[Opening Text excerpt section]
FIGURE 4. Assessment of the ILPM. (A) C-index of the ILPM in all datasets. (B–D) Performance of the ILPM compared with other clinical variables in predicting prognosis in TCGA-STAD (n = 296) (B), GSE57303 (n = 68) (C), and GSE62254 (n = 298) (D). (E) AUC value of the ILPM and five published signatures in TCGA-STAD. (F–H) Multivariate Cox regression analysis of RS and other clinical variables in TCGA-STAD (F), GSE57303 (G), and GSE62254 (H). Data are presented as the hazard ratio (HR) ± 95% confidence interval [CI].

FIGURE 5

FIGURE 5. C-index and AUC assessment of RS and clinical variables. (A–C) C-index analysis of RS and clinical variables in TCGA-STAD (n = 296) (A), GSE57303 (n = 68) (B), and GSE62254 (n = 298) (C). (D) Time-dependent ROC analysis for predicting OS in all datasets.

The difference in the molecular and genomic features

In the occurrence and development of cancer, a variety of molecular characteristics will be accompanied by changes. Here, we mainly study the signatures of the tumor immune microenvironment (TIME), tumor metabolism, and the tumor itself, which were collected by the R package IOBR. Of the 114 metabolism signatures collected, 64 (Figure 6A) were significantly different between the high- and low-risk groups (35 of 119 TME signatures (Figure 6B) and 11 of 16 tumor signatures (Figure 6C)). These findings suggest that there are multiple characteristic differences between the high- and low-risk groups of patients according to our RS. Subsequently, the mutation landscape of the high- (Figure 6D) and low-risk (Figure 6E) groups of TCGA-STAD in the genome was displayed. As is known, a gene mutation might either promote or cause cancer, or it could coordinate and drive cancer’s malignant progression. The research and development of tumor-targeted medications and innovative tumor therapies relied heavily on knowledge of genome-level mutation. As demonstrated in Figures 6D, E, the distribution of somatic variation in each sample between high- and low-risk groups, in which only the top 20 genes with the highest mutation frequency were selected to draw a waterfall diagram, was different.
[Closing Text excerpt section]
[Opening Records provided section]
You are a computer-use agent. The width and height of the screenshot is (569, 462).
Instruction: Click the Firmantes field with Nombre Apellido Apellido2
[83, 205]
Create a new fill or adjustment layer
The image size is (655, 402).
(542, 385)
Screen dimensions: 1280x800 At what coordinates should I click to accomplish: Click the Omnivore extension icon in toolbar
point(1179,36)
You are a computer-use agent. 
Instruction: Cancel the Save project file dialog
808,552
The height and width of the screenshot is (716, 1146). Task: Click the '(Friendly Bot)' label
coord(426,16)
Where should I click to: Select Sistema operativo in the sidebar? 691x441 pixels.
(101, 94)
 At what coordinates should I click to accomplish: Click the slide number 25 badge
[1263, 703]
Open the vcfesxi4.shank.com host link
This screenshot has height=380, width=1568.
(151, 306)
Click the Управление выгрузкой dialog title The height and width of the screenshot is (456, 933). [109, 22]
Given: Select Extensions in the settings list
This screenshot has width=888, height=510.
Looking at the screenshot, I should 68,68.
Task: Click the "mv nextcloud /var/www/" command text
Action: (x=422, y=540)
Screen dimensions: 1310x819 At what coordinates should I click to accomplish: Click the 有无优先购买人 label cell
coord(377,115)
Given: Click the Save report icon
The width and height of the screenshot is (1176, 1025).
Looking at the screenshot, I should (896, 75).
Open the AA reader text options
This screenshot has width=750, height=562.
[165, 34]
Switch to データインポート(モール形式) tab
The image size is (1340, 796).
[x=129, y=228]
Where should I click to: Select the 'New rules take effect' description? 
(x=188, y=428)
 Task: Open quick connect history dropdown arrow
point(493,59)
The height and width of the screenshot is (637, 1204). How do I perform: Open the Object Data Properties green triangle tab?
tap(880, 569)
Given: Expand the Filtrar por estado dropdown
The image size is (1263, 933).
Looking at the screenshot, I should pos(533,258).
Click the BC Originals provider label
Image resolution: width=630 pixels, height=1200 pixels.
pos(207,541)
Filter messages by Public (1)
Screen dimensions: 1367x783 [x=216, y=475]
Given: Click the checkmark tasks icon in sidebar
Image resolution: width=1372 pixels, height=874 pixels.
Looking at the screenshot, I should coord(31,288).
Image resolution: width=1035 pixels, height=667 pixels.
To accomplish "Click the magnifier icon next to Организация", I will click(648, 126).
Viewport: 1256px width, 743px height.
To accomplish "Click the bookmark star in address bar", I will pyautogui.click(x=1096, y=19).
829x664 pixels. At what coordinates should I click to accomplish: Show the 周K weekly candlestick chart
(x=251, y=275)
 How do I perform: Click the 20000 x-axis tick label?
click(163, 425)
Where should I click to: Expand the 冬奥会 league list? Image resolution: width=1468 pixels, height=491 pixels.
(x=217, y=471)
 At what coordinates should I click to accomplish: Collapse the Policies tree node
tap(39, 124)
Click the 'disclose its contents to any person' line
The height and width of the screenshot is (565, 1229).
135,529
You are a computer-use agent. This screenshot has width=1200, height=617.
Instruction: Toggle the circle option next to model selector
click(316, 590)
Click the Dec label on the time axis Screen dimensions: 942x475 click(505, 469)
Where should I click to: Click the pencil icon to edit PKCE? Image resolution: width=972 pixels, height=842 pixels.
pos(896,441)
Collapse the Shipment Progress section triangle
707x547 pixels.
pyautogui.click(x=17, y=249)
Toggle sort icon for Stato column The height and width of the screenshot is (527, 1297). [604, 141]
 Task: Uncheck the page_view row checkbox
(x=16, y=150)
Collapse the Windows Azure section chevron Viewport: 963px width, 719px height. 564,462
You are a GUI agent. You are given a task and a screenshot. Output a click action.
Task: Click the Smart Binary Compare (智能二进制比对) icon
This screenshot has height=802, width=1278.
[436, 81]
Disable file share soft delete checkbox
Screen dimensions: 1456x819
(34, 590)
[Closing Records provided section]
- **Actions to take**
- 1) Rewrite the text excerpt from "FIGURE 4. Assessment" to "confidence interval [CI].", inclusive, replacing "ILPM" with "prognostic model".
- 2) According to the text excerpt, how many of the 114 collected metabolism signatures differed significantly between the high- and low-risk groups?

- **Solutions by task**
- 1)
FIGURE 4. Assessment of the prognostic model. (A) C-index of the prognostic model in all datasets. (B–D) Performance of the prognostic model compared with other clinical variables in predicting prognosis in TCGA-STAD (n = 296) (B), GSE57303 (n = 68) (C), and GSE62254 (n = 298) (D). (E) AUC value of the prognostic model and five published signatures in TCGA-STAD. (F–H) Multivariate Cox regression analysis of RS and other clinical variables in TCGA-STAD (F), GSE57303 (G), and GSE62254 (H). Data are presented as the hazard ratio (HR) ± 95% confidence interval [CI].

- 2) 64